THE METHODIST MEN of First United Methodist Church in Dadeville, who sponsored the luncheon, fall in the category of those who have provided hands on help. Although we moved to National Village a year ago, there is only one traffic light between our house and Dadeville, and we have continued to belong to the Methodist Church, and I continue to participate in the men’s group’s projects. The men, as well as Christian Women in Action, the women’s group, have contributed a good deal of time and labor to assisting in ranch director Jimmy Harmon’s push to revitalize and expand the facility.
Jimmy has been at the ranch for only a few months, but he and the people working with him, have tackled a mountain of challenges and have gained far more ground than anyone expected. The ranch’s trademark white board fences have been repainted and the weeds along the fence line cut. Pastures have been mowed, deferred maintenance on some of the homes has been tackled, gardens planted and the grounds spruced up.
I kid Jimmy that if he were a football coach that he’d have the team breaking down the door to get back onto the field after his halftime talk. It was that way Tuesday. He ran down a list of people who have benefitted the ranch in one way or another and what has been accomplished. The achievements are impressive, especially considering that the bank account totaled only four digits when he assumed the job.

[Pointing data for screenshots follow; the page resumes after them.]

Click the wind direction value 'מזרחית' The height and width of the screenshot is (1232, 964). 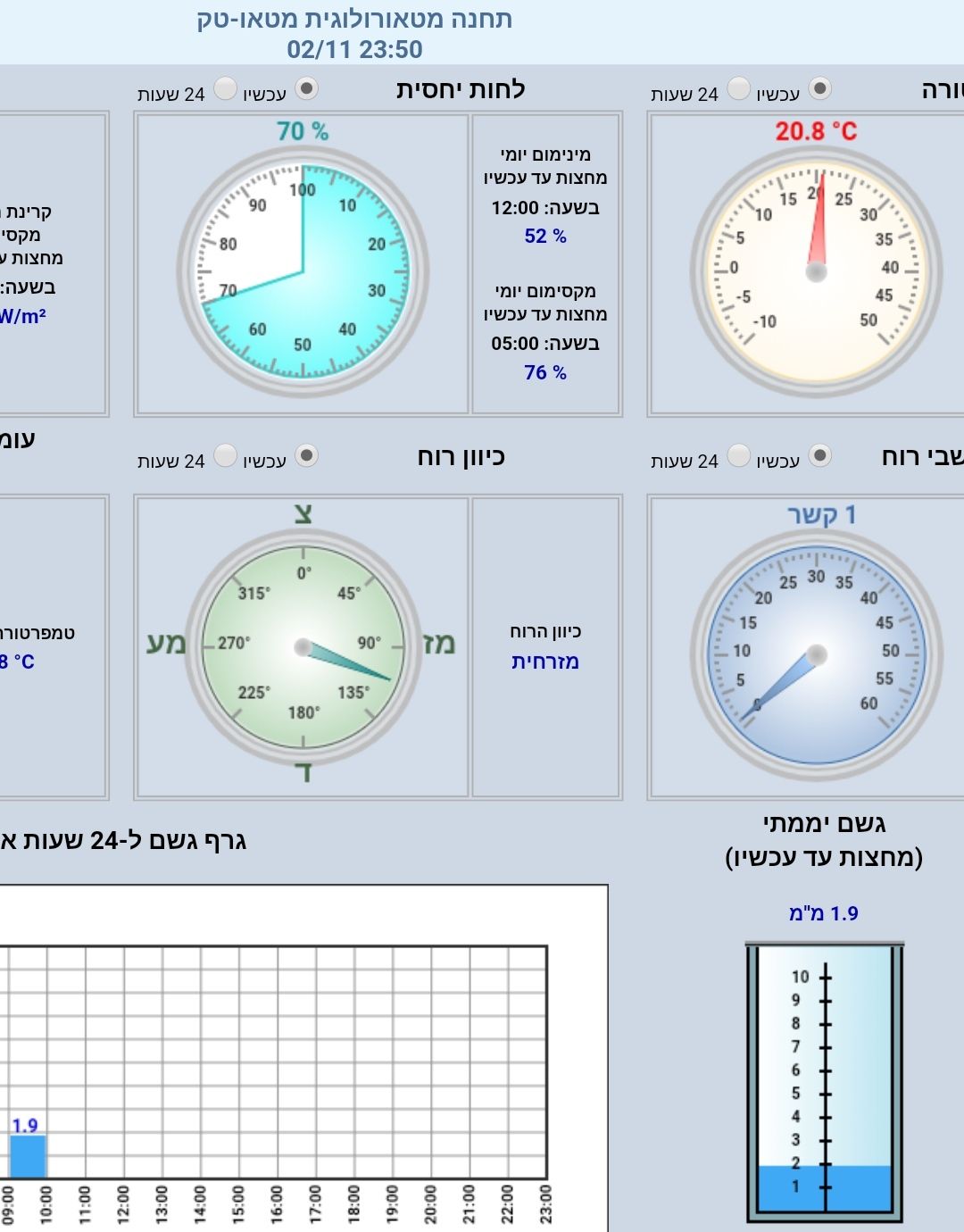(545, 662)
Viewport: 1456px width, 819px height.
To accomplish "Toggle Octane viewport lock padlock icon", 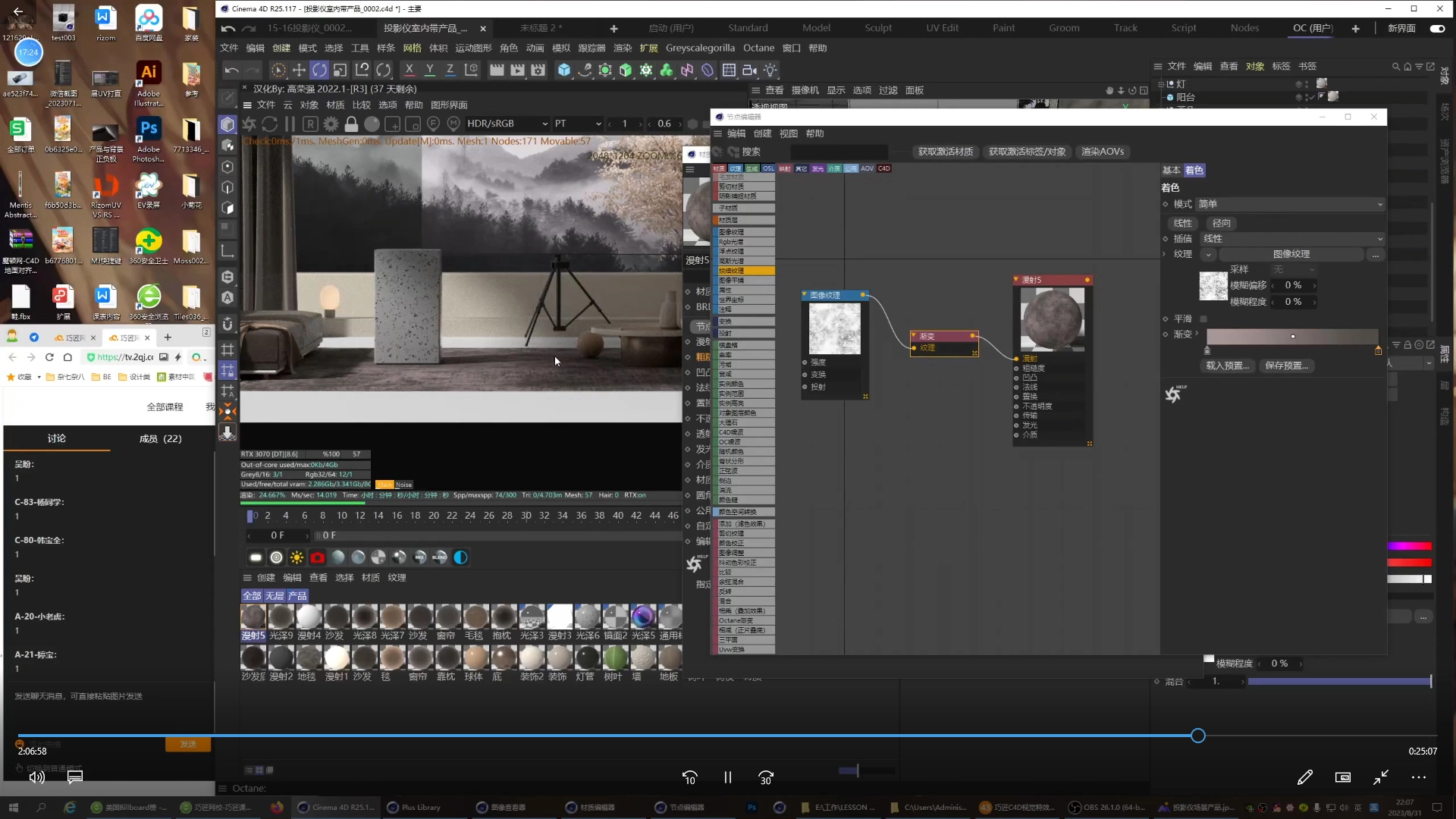I will (x=351, y=124).
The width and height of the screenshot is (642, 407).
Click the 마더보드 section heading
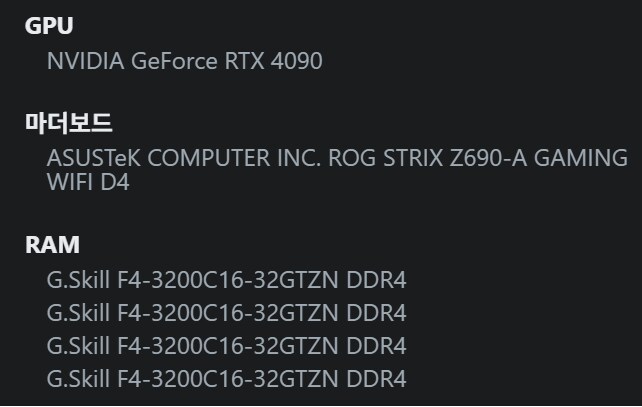tap(68, 123)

Jimmy operates with a lot of faith. When new roofs were needed on some of the homes, a gift appeared. Ditto money for a desperately needed tractor. So when he went down that ambitious list of future projects, I did not doubt that they will be accomplished. Nor that our men’s group will play a significant part in seeing them done.

THE FOCUS, OF COURSE is the girls who live at the ranch. They have been dealt bad hands in life. They have parents who died, or who went to jail, who abandoned them, or who otherwise could not take care of them.
Right now there are a dozen girls living at the ranch. There are girls out there who need a home such as the ranch can provide, and the ranch hopes to provide more housing before the year it out. The ranch is making a home for some girls attending college, too. It has been the practice for boys and girls to be considered grown when they graduate from high school, and they have gone from a very structured environment to complete independence. The ranch will help girls who continue their educations to learn the life skills they will need when they do begin living on their own.
Jimmy has a dream, too, and making a place for pre-adolescent boys whose sisters come to the ranch. He has observed, he said, that siblings who are separated early have difficulty developing the kind of bonds that sisters and brothers who live together do. When he accomplishes his plan, the boys will move to a an all-boys ranch when they reached a certain age.

ANOTHER, NECESSARY, PLAN is to make the ranch more self-sufficient, The ranch gets from the state (the girls are wards of the state) only $60 per girl per month for food. Can you imagine feeding any teenager for a month for $60. In the plans are gardens and fruit trees and vines, and animals. The girls ranch, Jimmy said, needs to be a ranch.
Giving money is a fine thing. Many organizations could not function without generous donors.
But there is something infinitely satisfying about investing your own energy in bettering the lives of people who cannot help themselves. I expect that if you call Jimmy, he will have something that you can do to make the girls’ lives better.